Something that surprised him since at 67-years-old, he’s never had health problems or even been on medication and has always been healthy and an active boater and cycler.
“I’m like wow, I’m light. I’m on the bike, I’m exercising, I’m getting some decent mileage, just felt like I was a poster child for recovery. And then it was just more recently, in late August, I woke up one morning and I had double vision,” Steve said.
Steve was then diagnosed with AFIB, an irregular heartbeat that increases your risk of heart failure and stroke. There is no true cure, but it can be controlled with medicine.
“I feel betrayed because we knew, or somebody knew this was a bad illness in March and we weren’t led to believe it was a bad illness. That concert wouldn’t have happened if we had been as alarmed as we should have been in January or December,” Steve said.
Rita too has never had health problems and yet, she has lasting effects from the coronavirus.
“I have chronic fatigue, where I’ll get up in the morning at nine o’clock and at eleven o’clock, I’ll tell him I’m just really tired and I’ll lie down and sleep for four hours. It just overwhelms me. Sometimes I’m driving and I have to pull over to the side of the road because I’m nodding off, so that’s my big thing and headaches,” Rita said.
Rita and Steve are not alone. There are growing numbers of COVID long haulers.
There are now countless online communities of long haulers complaining of brain fog, lack of concentration, fatigue, and many other problems.
“I think we need to learn a lot more about the long term consequences of COVID, but what we begin to see through some of these groups is that 20 to maybe as many as 50 percent of people will have some kind of persistent problem after hospitalization with COVID,” said Dr. Mitchell Elkind.
Dr. Mitchell Elkind is the President of the American Heart Association.
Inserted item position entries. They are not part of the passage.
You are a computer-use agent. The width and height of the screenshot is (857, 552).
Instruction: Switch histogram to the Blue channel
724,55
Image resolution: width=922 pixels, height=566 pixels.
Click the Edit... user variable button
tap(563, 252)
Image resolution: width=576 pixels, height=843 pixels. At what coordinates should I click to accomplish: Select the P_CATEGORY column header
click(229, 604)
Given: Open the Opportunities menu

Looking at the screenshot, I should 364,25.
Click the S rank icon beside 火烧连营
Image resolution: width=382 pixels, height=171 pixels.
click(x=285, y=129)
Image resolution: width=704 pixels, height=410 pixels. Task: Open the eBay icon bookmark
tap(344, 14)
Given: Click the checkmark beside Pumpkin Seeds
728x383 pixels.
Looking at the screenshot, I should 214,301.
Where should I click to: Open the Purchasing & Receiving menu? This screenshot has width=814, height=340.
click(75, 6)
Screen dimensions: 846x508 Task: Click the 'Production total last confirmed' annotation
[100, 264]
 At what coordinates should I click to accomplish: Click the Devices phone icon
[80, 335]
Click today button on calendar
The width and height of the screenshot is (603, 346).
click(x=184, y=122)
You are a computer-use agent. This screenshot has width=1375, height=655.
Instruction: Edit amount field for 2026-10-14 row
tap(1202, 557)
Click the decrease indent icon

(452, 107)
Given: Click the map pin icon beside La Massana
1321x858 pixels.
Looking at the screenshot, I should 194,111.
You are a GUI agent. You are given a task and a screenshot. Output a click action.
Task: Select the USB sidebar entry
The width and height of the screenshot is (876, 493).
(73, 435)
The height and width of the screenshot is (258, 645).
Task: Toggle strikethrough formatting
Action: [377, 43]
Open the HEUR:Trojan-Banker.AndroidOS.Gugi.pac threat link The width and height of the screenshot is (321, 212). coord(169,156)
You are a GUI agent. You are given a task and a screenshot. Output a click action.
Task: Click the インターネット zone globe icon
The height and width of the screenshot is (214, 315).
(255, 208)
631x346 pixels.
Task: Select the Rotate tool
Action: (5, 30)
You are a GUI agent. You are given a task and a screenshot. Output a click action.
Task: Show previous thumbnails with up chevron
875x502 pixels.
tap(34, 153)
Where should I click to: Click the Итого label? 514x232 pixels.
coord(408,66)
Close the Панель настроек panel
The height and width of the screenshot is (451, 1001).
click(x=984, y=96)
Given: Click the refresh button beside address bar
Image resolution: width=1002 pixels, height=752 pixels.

He says people are more likely to have long term heart, lung, or neurological problems if they were hospitalized with COVID, but even if people aren’t hospitalized, they can still have them.
“There are some people who had mild symptoms, were never hospitalized, who seem to have some evidence of heart injury, for example, even a few months after the virus. And some people will have some other what we could generally call neurological complaints. Fatigue, headaches, muscle aches and pains, and things of that sort,” Dr. Elkind said.
Dr. Elkind says preexisting conditions put people at higher risk, but even healthy people can become a long hauler.
“It’s absolutely incorrect to think that this virus does not affect young people, healthy people, we are all at risk from this virus. It’s true that certain cardiovascular conditions as well as age increases the risk of complications, but young healthy people have gotten very ill, have had stroke, I’ve seen them. Some have died from this virus, thankfully that’s rate, but it does happen. We are all at risk,” Dr. Elkind said.
For Steve and Rita, they try to remain positive about their new normal and focus on what’s good in their life.
“What’s more important is family and the grand babies and having fun. So, I’ll stick to that route a little more and try not to let the things that get you down, get you down,” Steve said.
But not down and out from a virus that for many survivors is like an unwelcome house guest who won’t pack up and leave.